My near-sighted eyes have depended on contact lenses and glasses to function in our detailed world since my early teen years. Blurriness has always been an uncomfortable state, one to be avoided, but I noticed not so long ago that I can differentiate between closely related shades of color more easily without my glasses. Hmm.

Which made me wonder then about impressionistic art and the intentionally blurry visions created by artists such as Degas and Van Gogh, often so colorful and conducive to seeing beyond the details to the essence of a landscape or the movement in a scene. It’s not unlike something called Schenkerian analysis, which music students apply to a piece with the hope of somehow uncovering the essence of a work’s tonal structure by taking away as many of the notes as possible.  The details are blurred into the background and underlying forms and meanings sometimes emerge.

Interesting that just as photography was taking off in the late 19th century, recording the details of life with great clarity, artists such as Renoir and Monet were finding ways to blur those details in their paintings. Ambiguous tonalities and freely formed musical works picked up on this same desire, particularly in works by Debussy and Ravel (though they are both known to have rejected the term “impressionism” for the own styles).

No one is ever going to describe any moment in Bach’s music as “impressionistic,” I’m quite certain. He was a master of clarity and precision. Still, the idea of being vaguely lost in a blurry world came to me as I played Variation 6 because its imitative lines of music are  a step apart – i.e. a canon at the second, which creates momentary dissonances between notes right next to each other.

Goldberg Variation 6 (Vagueness)

The music becomes temporarily blurry, not, as is often the case in most music, with the intention of creating a dissonance and welcome resolution, but rather to suggest a fleeting moment of indecision or of feeling lost. And what’s so wrong with that?  Occasional indecision gives us more time to fully weigh both sides of a decision. Being lost sometimes leads us to places or people we would never have encountered otherwise.

I heard a story that utterly charmed me not long ago.  A group of millennials, all poised to answer the question of the moment with their pocket oracles, otherwise known as their phones, were stopped by one of the group who said, “Wait, let’s not know for a while.” Occasionally spending some time in vagueness just might remind us to live more often in wonder, and to peel away the details of certainty while we delve down to the essence of what is good.

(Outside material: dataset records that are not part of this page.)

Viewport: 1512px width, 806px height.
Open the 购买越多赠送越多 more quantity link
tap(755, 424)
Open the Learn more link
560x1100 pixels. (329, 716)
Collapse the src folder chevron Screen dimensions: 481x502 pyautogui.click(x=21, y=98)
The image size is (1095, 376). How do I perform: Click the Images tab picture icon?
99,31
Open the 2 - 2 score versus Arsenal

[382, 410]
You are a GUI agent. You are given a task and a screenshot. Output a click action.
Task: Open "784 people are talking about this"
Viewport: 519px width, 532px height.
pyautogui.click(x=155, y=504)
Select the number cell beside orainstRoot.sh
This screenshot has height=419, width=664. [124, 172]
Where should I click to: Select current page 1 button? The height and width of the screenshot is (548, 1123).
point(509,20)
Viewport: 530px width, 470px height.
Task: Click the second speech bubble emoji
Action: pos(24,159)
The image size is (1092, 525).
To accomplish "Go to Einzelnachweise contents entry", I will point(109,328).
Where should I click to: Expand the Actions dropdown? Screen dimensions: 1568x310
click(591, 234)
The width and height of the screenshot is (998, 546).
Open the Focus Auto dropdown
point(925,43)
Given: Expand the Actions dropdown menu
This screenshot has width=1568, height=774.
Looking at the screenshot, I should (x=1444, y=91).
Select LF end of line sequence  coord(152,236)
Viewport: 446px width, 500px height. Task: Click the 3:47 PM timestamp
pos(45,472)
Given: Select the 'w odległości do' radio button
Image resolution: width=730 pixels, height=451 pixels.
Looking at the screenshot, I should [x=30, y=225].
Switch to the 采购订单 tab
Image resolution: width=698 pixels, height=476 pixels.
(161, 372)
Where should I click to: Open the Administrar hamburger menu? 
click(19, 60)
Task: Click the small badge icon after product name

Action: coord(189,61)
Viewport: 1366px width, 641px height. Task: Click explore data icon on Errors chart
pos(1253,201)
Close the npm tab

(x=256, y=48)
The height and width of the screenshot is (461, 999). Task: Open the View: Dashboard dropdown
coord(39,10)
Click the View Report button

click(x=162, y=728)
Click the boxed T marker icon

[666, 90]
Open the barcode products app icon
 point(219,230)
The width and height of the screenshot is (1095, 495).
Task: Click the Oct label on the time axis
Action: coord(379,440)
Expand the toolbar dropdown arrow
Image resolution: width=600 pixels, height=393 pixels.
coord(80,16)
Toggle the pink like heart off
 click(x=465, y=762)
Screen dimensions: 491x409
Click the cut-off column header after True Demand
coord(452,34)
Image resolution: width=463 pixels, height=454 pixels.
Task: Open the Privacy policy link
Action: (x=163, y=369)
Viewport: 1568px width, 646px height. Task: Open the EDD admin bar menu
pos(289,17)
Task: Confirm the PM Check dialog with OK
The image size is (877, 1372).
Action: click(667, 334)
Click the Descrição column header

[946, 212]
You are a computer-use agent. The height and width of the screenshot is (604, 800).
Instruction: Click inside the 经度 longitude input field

I’ve lived with Bach’s Goldberg Variations for a long time now. More than half my lifetime in fact. I would pull them out periodically, feeling that I was revisiting an old friend, but a friend who always has something new to share. I began thinking about Bach and mindfulness last year in a way that meant something to me. Each variation became linked in my mind with a word and that word became something like the “intention” that yoga students are sometimes asked to set for their practice. A word to mediate on and to help draw more from within. For the next 32 weeks I will post one of the variations and write about the word I associated with the music. Sometimes a connection will seem obvious, but more often it will be unexplainable. It became apparent as I worked on this project that I thought about things which I wanted to cultivate in myself, ways of being in the world that were positive. All of the recordings are to be made in my living room, playing the 9 foot Steinway that was gifted to me on January 5, 2016.